この問いに大概の人たちは、「このペンは、こんな特徴があって…」とペンの説明をはじめます。
しかし、ブラッドという麻薬の売人は、 サラッと次のような回答をします。
「このナプキンに名前を書け」
ペンを持っていないジョーダン ・ ベルフォートは、 名前を書くにはペンを売ってもらうしかありません。
ナプキンに名前を書くというJOBを作り出し、 その解決策として、名前を書く道具が必要だという欲求を生み出したのです。
何かを得たい、あるいは未充足や不満を解消したいという欲求に対して、その欲求を満たす便益を持つモノが存在すれば、そのモノに対する需要が生じます。
ただし、この映画のワンシーンである名前を書く道具が必要だという欲求は、顕在的な欲求であり、顕在的欲求を満たす便益を持つ商品やサービスはすでに世の中にあふれています。
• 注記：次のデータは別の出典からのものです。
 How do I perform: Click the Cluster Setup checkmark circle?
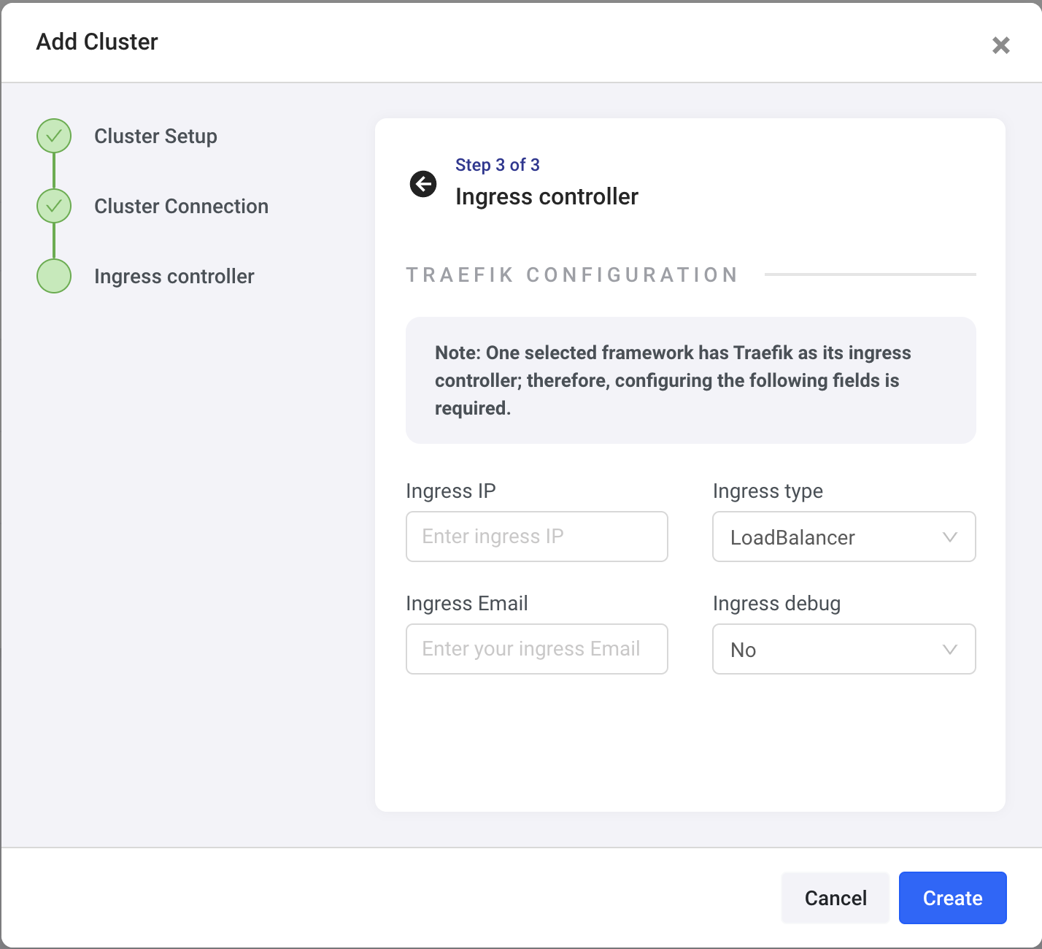pos(54,136)
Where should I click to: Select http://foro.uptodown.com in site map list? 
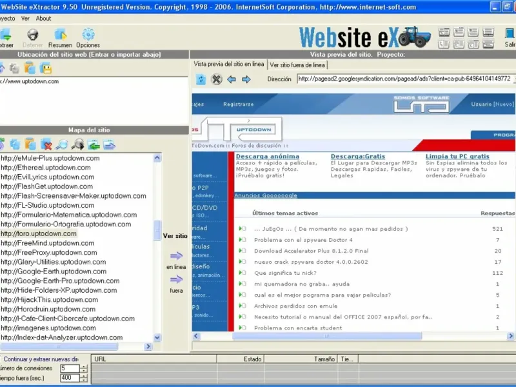coord(39,233)
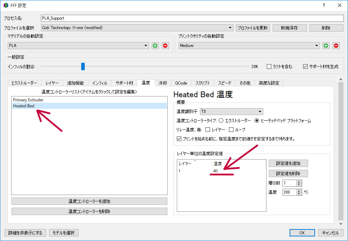
Task: Click red remove button beside Medium quality
Action: (x=336, y=46)
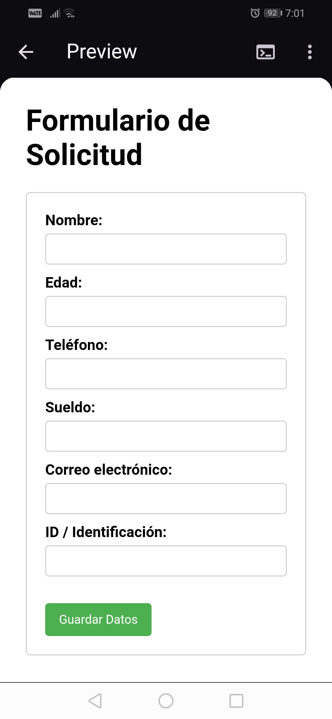Open the three-dot overflow menu
This screenshot has height=719, width=332.
pyautogui.click(x=310, y=52)
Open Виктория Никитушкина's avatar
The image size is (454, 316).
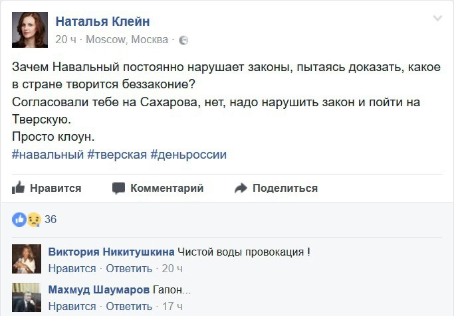(x=27, y=259)
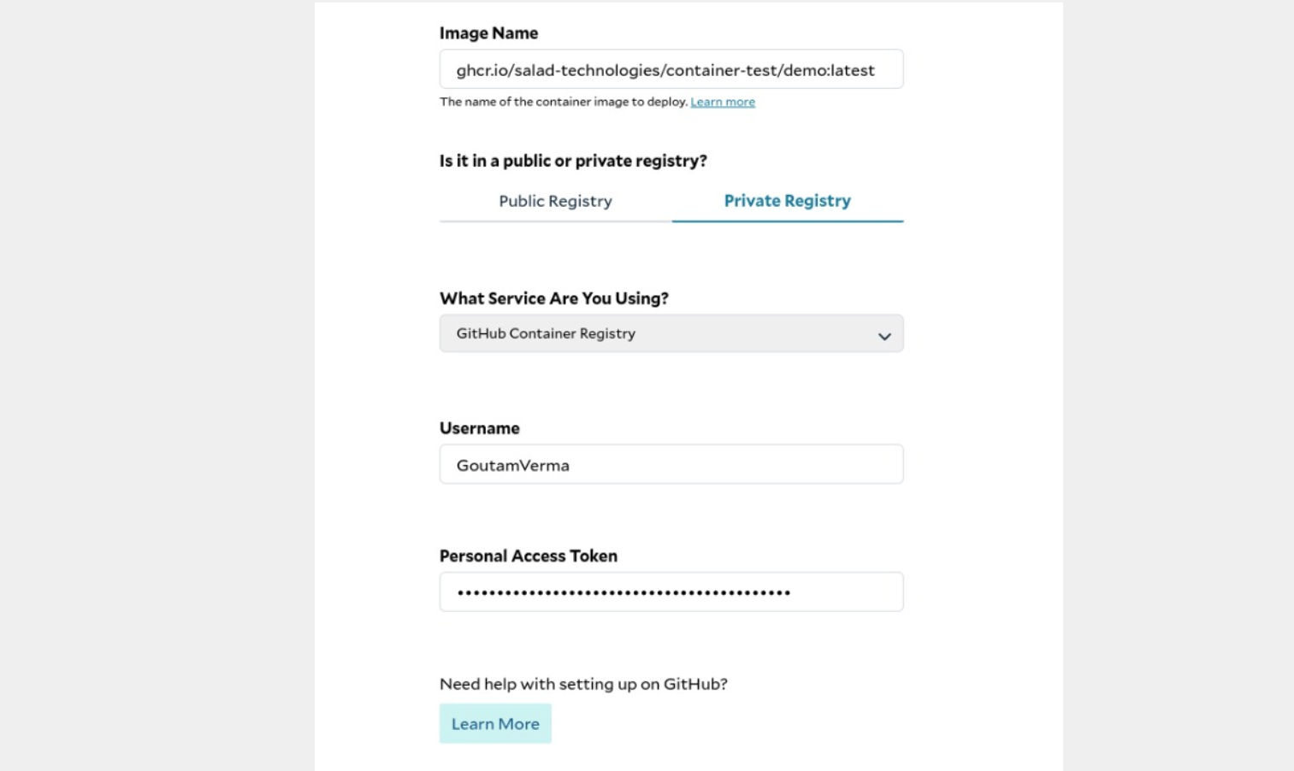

世の中には何百種類のペンがあるか分かりませんし、コンビニに行けばすぐに手に入るというわけです。
そのような便利で成熟した時代だからこそ、より優れた価値を創造するマーケティング戦略が必要不可欠なのです。マーケティングはもはやマーケターだけの特権ではありえないのです。
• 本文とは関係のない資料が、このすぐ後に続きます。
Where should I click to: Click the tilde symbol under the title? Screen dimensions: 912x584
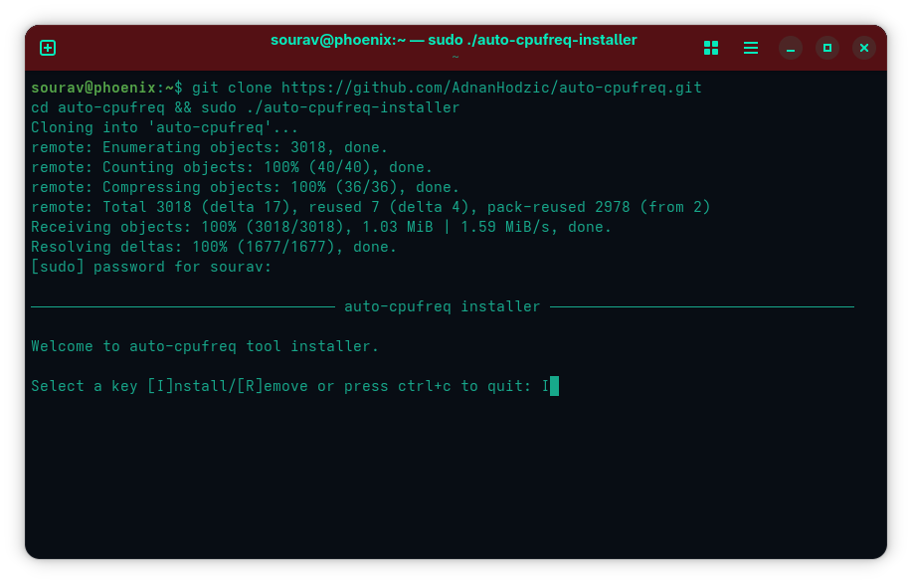click(455, 57)
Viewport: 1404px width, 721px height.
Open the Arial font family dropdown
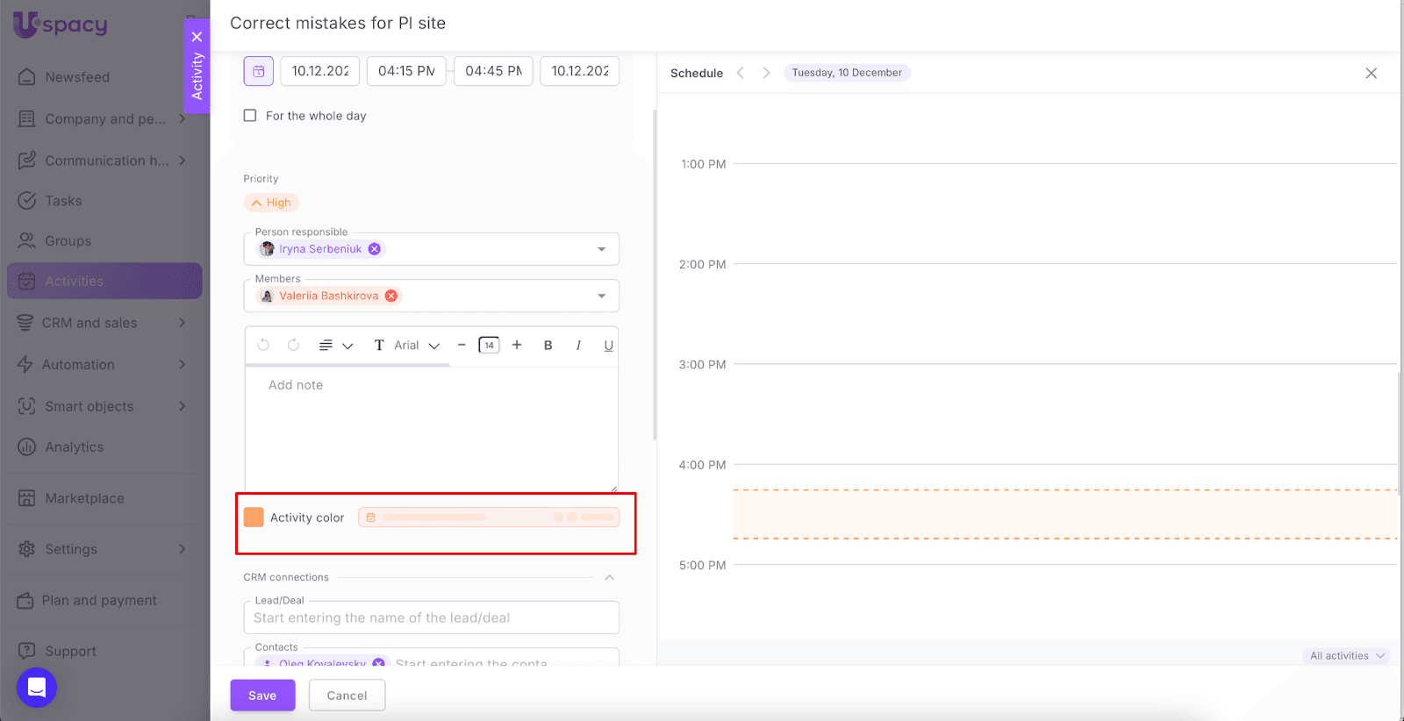[x=417, y=346]
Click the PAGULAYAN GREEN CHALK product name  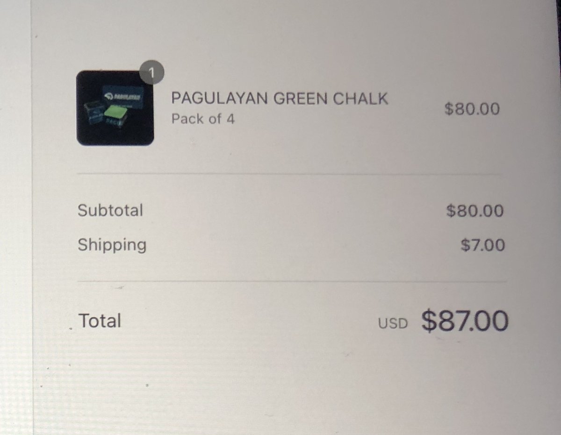click(x=280, y=98)
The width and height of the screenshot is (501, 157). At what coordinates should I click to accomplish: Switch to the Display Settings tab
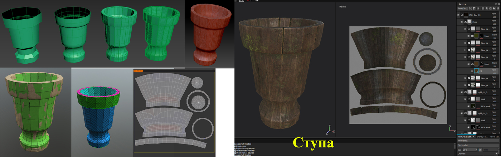[482, 137]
マーケティングというと、何を思い浮かべるでしょうか?
広告宣伝活動・プロモーションを行うのがマーケティングでしょ?と思われていることが多いです。もちろん、間違いではありませんが、もっと広い意味で捉え直すべきです。
ノースウェスタン大学大学院教授のフィリップ・コトラーはマーケティングを「ターゲット顧客に対してより優れた価値を創造し、コミュニケーションし、届けること」だと定義しています。
作ったものをどう売るか。これは昔のマーケティングです。新しいマーケティングは、自分たちが何を作るべきかを決めること。そして、自分たちは相応しいものを作っているか、だけでなく、それが新しいか(唯一無二の価値を持っているか)も重要になってきているのです。
ペンの例であれば、フリクションボールペンなどは、書いた文字を消せるという、その唯一無二の価値で、市場を席捲しました。